# PROMPT A
Count how many lines in the entries below contain the string "axis", and reply with only that number.

# TEXT SEGMENT
After more than a decade of interviewing poker winners and losers and hundreds of hours coaching poker players, it is perfectly clear that the line between winning and losing has very little to do with the cards. Sure, at the showdown, your cards have to hold up, however, if you depend on just the cards to get you through a huge multi-table tournament, you will soon be standing on the rail blinking and wondering how that happened.
The 2010 WSOP® Event 3 coming up this Saturday, May 29, is the perfect example. It is the first open field event after a casino employee event and the $50k mixed event.
As the first $1,000 buy-in event of this year's series, I expect the field will be huge. In 2009, there were 6,012 players, second only to the Main Event, which pulled 6,494.
In 2007 when I finished in the top four women in the Main Event out of 6,358, it was like dancing thru a "mindfield". That's not a typo, I intended to say "mind".
I know the moment I lost, and it was not the moment I busted out. It was when, for just a moment, I lost my confidence. For just a moment, fear shadowed my mind. In that moment I felt lack, and I no longer felt abundant.
It took me several days to process what happened, and I soon realized that it was a shift in my thinking. My biggest mistake was refusing to get up from the table and call my poker coach when I sensed I was struggling.
Yes, as a professional poker player and poker coach, I also have a coach. He's the coach's coach.
This past weekend I was talking on the phone with my newest coaching client, and she asked if she had had her head in the sand by not realizing that poker players had coaches. I told her, no, it's just that poker players kept it to themselves for many years.

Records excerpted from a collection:
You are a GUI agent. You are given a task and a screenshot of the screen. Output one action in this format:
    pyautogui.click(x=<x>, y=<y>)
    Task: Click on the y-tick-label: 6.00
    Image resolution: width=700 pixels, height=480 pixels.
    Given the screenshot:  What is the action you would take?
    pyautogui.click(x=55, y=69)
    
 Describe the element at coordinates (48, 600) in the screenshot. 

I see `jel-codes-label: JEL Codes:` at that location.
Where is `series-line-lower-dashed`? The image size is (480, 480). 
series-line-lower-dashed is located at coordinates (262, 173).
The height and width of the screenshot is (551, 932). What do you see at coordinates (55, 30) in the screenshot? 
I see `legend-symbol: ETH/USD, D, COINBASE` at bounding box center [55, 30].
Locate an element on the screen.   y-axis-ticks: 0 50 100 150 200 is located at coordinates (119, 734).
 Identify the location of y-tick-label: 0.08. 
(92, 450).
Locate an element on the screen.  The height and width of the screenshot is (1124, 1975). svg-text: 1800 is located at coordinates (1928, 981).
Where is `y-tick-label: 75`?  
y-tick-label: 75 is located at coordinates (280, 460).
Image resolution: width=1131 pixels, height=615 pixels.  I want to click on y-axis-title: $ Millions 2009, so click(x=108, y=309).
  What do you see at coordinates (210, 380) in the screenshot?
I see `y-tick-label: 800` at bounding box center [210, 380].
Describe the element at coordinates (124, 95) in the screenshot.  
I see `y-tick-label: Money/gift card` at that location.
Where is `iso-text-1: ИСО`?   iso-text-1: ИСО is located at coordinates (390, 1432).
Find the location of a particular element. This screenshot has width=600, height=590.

# PROMPT B
According to the poker text, how many players did the Main Event draw in 2009?

# EXPECTED OUTPUT A
2

# EXPECTED OUTPUT B
6,494 players.